Stored data:
※

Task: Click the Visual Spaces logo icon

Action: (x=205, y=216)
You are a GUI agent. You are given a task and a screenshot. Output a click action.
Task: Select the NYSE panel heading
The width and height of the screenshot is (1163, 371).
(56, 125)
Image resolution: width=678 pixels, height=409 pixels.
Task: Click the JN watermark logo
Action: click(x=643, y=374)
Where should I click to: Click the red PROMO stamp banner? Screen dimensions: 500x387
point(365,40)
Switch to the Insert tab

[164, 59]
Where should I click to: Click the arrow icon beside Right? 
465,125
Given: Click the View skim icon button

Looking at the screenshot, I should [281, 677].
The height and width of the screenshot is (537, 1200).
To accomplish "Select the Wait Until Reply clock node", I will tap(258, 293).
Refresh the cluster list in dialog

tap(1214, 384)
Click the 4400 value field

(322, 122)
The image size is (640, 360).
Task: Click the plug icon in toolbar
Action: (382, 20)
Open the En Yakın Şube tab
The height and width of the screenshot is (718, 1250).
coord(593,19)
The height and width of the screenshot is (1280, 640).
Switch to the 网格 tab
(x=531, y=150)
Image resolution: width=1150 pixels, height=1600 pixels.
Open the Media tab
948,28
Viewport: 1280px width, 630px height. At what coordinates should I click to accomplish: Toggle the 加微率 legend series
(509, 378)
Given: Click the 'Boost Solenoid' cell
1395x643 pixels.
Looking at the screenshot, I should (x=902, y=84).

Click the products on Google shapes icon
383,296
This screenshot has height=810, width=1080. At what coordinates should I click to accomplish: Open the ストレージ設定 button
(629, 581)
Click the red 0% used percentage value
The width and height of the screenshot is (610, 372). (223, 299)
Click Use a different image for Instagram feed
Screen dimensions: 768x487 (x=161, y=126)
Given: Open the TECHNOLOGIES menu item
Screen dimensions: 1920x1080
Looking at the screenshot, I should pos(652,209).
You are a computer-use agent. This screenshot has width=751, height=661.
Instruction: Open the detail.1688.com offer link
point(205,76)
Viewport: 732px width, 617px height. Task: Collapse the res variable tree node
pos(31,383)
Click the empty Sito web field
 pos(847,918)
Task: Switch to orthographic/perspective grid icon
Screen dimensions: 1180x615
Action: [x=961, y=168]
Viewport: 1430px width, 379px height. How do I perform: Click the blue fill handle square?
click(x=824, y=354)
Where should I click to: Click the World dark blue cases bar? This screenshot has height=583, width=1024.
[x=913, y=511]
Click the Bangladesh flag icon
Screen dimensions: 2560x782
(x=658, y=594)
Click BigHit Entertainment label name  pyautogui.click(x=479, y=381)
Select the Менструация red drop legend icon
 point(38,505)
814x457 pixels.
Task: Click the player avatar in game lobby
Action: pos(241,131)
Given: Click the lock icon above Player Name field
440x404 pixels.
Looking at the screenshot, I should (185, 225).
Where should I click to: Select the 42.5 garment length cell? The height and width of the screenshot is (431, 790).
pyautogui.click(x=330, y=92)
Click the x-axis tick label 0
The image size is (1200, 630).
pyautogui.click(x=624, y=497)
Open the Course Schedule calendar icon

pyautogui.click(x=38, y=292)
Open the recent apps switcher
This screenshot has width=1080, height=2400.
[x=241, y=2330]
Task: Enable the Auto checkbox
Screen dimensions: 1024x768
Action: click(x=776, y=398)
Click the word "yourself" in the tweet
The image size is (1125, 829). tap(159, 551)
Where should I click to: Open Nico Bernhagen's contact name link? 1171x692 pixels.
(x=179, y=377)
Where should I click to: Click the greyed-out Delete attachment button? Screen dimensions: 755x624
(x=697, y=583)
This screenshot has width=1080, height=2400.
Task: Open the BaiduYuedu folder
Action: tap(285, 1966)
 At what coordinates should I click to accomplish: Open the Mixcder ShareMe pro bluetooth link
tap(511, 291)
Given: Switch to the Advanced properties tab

※

• **PROBLEM**: Copy exactly, and only, the lines from the line that contains "Where should I click to: Select" through the end of the data above.

• **YOUR SOLUTION**:
Where should I click to: Select the 42.5 garment length cell? The height and width of the screenshot is (431, 790).
pyautogui.click(x=330, y=92)
Click the x-axis tick label 0
The image size is (1200, 630).
pyautogui.click(x=624, y=497)
Open the Course Schedule calendar icon

pyautogui.click(x=38, y=292)
Open the recent apps switcher
This screenshot has width=1080, height=2400.
[x=241, y=2330]
Task: Enable the Auto checkbox
Screen dimensions: 1024x768
Action: click(x=776, y=398)
Click the word "yourself" in the tweet
The image size is (1125, 829). tap(159, 551)
Where should I click to: Open Nico Bernhagen's contact name link? 1171x692 pixels.
(x=179, y=377)
Where should I click to: Click the greyed-out Delete attachment button? Screen dimensions: 755x624
(x=697, y=583)
This screenshot has width=1080, height=2400.
Task: Open the BaiduYuedu folder
Action: tap(285, 1966)
 At what coordinates should I click to accomplish: Open the Mixcder ShareMe pro bluetooth link
tap(511, 291)
Given: Switch to the Advanced properties tab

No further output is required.